When’s the last time you saw a development bulldozed and planted back to native grasses and shrubs? Or rows of vegetables, sweet corn or wheat? It simply doesn’t happen — once houses or buildings go up on farmland, that land is taken out of food production, full stop. Add in development along “picturesque” creeks and wooded areas, and you’ve lost wildlife habitat and managed to interrupt natural erosion control and nutrient cycling.

While urbanites cry foul of farmers’ “environmentally-damaging” practices, they turn around and burn fuel for an hour in traffic each way to work, sipping from toss-away coffee cups, only to return to their too-big house to over-fertilize their lawn and use neonics on their pets.

But I digress.

I’m pleased to see the Ontario Federation of Agriculture leading a coalition of 16 farm organizations calling for a halt to the urban sprawl plaguing this province. If this is going to work, however, we’re missing critical members of this coalition — urbanites (our consumers), and, dare I say it, especially those with an environmentalist bent.

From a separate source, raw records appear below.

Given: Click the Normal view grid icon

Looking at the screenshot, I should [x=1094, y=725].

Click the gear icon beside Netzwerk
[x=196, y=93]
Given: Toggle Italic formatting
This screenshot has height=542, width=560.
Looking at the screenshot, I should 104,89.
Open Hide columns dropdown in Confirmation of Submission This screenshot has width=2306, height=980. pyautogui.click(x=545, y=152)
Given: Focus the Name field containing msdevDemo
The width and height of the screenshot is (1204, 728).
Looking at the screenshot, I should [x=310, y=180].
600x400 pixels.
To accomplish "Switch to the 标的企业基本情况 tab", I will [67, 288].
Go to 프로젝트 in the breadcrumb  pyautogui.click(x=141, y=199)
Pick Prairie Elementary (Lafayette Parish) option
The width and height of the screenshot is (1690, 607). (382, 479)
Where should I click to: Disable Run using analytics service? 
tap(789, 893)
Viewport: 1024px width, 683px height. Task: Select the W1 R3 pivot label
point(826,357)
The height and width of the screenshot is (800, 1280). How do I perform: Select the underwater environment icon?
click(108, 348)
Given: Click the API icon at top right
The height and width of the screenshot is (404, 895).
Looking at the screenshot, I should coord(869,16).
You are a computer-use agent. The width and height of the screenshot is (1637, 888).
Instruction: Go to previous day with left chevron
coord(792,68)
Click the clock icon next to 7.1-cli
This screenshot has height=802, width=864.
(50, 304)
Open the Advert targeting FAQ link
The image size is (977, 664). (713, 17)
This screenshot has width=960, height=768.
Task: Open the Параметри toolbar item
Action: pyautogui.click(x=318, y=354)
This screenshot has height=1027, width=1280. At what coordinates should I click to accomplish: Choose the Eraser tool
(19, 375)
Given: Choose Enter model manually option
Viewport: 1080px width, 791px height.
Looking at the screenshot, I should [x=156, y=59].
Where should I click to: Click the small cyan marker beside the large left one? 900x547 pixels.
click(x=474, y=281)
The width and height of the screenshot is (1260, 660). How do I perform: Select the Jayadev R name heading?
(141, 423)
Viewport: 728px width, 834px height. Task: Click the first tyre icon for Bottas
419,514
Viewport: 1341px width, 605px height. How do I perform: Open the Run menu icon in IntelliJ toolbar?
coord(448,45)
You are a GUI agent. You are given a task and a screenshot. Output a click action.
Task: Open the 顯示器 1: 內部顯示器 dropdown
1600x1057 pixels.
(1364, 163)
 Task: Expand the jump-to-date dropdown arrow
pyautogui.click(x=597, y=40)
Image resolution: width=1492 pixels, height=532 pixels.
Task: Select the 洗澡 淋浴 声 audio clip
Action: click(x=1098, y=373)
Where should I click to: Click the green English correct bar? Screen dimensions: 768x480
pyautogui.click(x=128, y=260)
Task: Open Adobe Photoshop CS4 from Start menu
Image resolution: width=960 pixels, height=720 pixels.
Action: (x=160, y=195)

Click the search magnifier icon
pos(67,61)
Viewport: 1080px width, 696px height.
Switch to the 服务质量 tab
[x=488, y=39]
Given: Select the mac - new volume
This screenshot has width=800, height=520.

Why, you may ask? Because a) farmers and rural residents are the minority (and have you seen how little rural Ontario matters in this day and age?), and b) it’s consumers and urbanites demanding this development, seemingly oblivious to their own environmental footprint. If we’re going to protect farmland and improve or maintain Canadians’ food self sufficiency, we need urbanites to change their desire for suburbia, the two-car culture, and their postage-stamp-sized useless Kentucky bluegrass lawns.

Image of headline and feature image from GuelphToday.com
Image of headline and feature image from GuelphToday.com

It’s no small feat. And a headline and feature image such as the one that appeared on GuelphToday.com is not helping our cause.

For starters, the headline is condescending to our urban friends. Secondly, the stock image of an older white male in ill-fitting coveralls and a squashed hat holding a pitchfork is so cliché I actually audibly groaned when I saw it. I know — it wasn’t anyone in the coalition who chose the headline or image, but THIS is how media covers the topic. THIS is the tone they’ve set and what they’re choosing to focus on. We have to change this. We need to find our shared values and work together. (The singing of kumbaya can begin any time now).

Farmers and members of the agriculture and food processing industry need to reach out and find urban allies. We need the push to “build up, not out” to be driven by consumer demand. We need our urban customers to understand the very real environmental cost of developing sensitive areas, of taking productive land out of the food system, of pushing wildlife out. Simultaneously, farmers need to prove how they’re protecting the same — why they are the ones that should continue to care for this land.

I don’t pretend to have all the answers — having lived in cities most of my adult life, I’ve witnessed first-hand the trade-offs and decisions made when deciding between older, more urban neighbourhoods and shiny new, modern subdivisions. There’s also the other side of this: the landowners and farmers selling land to developers. For many, the equity held in their land base is their entire retirement plan.

But I do see the very real and time-sensitive issue of stopping the permanent loss of farmland. There’s no time to waste, and the more voices we have on the side of protecting farmland, the better. I, for one, hope to see significant urban voices added to the call.